DOCUMENT EXTRACT:
##########

Neuromodulation for Alzheimer's and Neurodegenerative Diseases
Simultaneous Brain and Cervical Resting State Functional MRI in Patients with Cervical Spondylotic Myelopathy
Sunday, January 25, 2026
9:00 AM - 9:10 AM PST
Location: Neopolitan Ballroom III & IV
Introduction: Cervical Spondylotic Myelopathy (CSM) disrupts the neural pathways throughout both the brain and body, resulting in permanent neurological disability. The pathological processes underlying CSM are particularly unique since increasing evidence suggests an interplay between distinct circuitry in the brain and the cervical spinal cord (cSC). The aim of this study is to determine whether simultaneous collection of brain and cSC functional connectivity (FC) altered in people with CSM.
Methods: Joint brain/cSC functional (rs-fMRI) and structural imaging (T1w) data were acquired from N=19 (34.68 yrs old±1.83 (SD)) controls and N=11 (62.45 yrs old±5.68 (SD)) patients with CSM using a Siemens 3T Prisma scanner. Imaging data were processed using a custom pre-processing pipeline implemented in Python and MATLAB. Functional data were registered to the brain and spine template after default preprocessing. The mean time series for 166 brain regions from the AAL3 atlas and 32 regions from the PAM50 atlas (corresponding to spinal levels C1-8, left/right, dorsal/ventral horns) were extracted from the processed brain/spinal cord rs-fMRI data, and a Pearson’s correlation matrix was generated for all pairs of regions, followed by Fisher’s r-to-z transformation. Average ROI-to-ROI z-scores were computed for the control/CSM groups and compared using analysis of covariance (ANCOVA) with age and sex as covariates. A group effect threshold of p < 0.005 was used to limit ROI-ROI pairs for further analysis. Estimated marginal means for each ROI-ROI comparison removing the effects of the covariates were compared using pairwise t-tests. Processing pipeline has been shown in figure 1.

##########

MATERIAL PROVIDED:
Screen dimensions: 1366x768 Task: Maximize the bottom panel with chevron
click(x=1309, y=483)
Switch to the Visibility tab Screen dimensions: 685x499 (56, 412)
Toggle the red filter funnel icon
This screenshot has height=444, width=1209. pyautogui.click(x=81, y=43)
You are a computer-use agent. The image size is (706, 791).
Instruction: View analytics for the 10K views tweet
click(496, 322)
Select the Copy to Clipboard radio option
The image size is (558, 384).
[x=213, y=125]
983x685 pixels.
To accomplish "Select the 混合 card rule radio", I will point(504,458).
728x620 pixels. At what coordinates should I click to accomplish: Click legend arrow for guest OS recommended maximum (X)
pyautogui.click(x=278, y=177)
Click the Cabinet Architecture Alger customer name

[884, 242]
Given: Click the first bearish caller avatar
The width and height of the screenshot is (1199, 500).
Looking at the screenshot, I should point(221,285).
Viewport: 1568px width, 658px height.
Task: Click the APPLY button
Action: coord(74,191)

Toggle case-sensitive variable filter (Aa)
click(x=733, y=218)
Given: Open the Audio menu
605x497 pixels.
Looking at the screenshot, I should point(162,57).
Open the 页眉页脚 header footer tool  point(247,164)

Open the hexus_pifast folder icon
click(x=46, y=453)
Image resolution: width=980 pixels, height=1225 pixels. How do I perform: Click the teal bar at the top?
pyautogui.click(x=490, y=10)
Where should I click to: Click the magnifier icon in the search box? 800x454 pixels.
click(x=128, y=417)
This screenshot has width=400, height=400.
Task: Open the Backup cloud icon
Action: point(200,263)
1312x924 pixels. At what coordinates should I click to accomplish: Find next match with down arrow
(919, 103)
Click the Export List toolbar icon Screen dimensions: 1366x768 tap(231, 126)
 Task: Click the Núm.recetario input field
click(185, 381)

##########

USING THE INFORMATION:
1. In the abstract on brain and cervical resting state fMRI, rewrite the passage from "Neuromodulation for Alzheimer's" up to and including "people with CSM.", changing "Neopolitan Ballroom III & IV" to "Neopolitan Ballroom I & II".
2. Write what comes next in the abstract on simultaneous brain and cervical spinal cord fMRI in myelopathy, picking up after its final sentence.

OUTPUTS IN ORDER:
1.
Neuromodulation for Alzheimer's and Neurodegenerative Diseases
Simultaneous Brain and Cervical Resting State Functional MRI in Patients with Cervical Spondylotic Myelopathy
Sunday, January 25, 2026
9:00 AM - 9:10 AM PST
Location: Neopolitan Ballroom I & II
Introduction: Cervical Spondylotic Myelopathy (CSM) disrupts the neural pathways throughout both the brain and body, resulting in permanent neurological disability. The pathological processes underlying CSM are particularly unique since increasing evidence suggests an interplay between distinct circuitry in the brain and the cervical spinal cord (cSC). The aim of this study is to determine whether simultaneous collection of brain and cSC functional connectivity (FC) altered in people with CSM.

2.
Results: Patients with CSM demonstrated altered FC between the cSC and multiple cortical–subcortical networks (Figure 2). At the spinal level, reduced coupling was observed between the left and right C6 ventral horns, alongside disrupted connectivity between the C4–C5 ventral horns and superior parietal regions, indicating impaired integration within the cervical sensorimotor network. CSM patients also showed aberrant connectivity between the C5 dorsal horn and medial temporal regions (parahippocampal gyrus) as well as inferior temporal cortex, reflecting abnormal spino-limbic and visuo-motor interactions. Beyond the spinal cord, differences extended to associative subcortical loops, with altered connectivity between the right anteroventral thalamus and left caudate, and between the thalamic reuniens nucleus and cerebellar vermis lobule X. Additional abnormalities were found between the parahippocampal gyrus and vermis lobule X, and between right superior parietal and temporal pole regions.
Conclusion: These findings suggest that CSM is associated with widespread disruptions across cervical sensorimotor, visuo-motor, and medial temporal–diencephalic networks, highlighting abnormal integration of sensory, motor, and cognitive systems in the context of spinal cord pathology.